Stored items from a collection
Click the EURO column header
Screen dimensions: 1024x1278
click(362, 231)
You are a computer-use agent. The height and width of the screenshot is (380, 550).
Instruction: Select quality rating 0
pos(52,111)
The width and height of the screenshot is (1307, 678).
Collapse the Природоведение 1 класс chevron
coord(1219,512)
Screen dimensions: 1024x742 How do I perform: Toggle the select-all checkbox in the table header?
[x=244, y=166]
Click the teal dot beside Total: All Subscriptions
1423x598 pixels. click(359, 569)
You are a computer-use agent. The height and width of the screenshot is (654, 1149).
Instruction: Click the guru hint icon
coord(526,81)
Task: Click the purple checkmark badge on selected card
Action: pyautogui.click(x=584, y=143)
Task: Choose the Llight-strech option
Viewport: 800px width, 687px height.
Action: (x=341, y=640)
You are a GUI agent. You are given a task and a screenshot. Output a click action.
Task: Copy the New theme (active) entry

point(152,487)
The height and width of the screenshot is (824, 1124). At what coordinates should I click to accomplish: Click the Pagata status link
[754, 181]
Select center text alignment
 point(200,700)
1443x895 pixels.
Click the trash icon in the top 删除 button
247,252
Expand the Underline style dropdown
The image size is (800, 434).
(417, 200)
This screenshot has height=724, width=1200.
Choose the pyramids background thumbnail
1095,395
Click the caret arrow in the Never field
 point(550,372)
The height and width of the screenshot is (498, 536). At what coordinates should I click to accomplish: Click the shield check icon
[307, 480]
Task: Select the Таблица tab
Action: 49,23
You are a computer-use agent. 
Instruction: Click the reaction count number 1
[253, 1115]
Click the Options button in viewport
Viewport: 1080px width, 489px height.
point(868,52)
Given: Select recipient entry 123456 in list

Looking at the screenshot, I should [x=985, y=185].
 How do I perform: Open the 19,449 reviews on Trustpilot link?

§ ASSIGNED TASK
Write out each line above that contains the word "computer".

§ EXERCISE RESULT
You are a computer-use agent. The height and width of the screenshot is (380, 550).
You are a computer-use agent. The height and width of the screenshot is (654, 1149).
You are a computer-use agent. 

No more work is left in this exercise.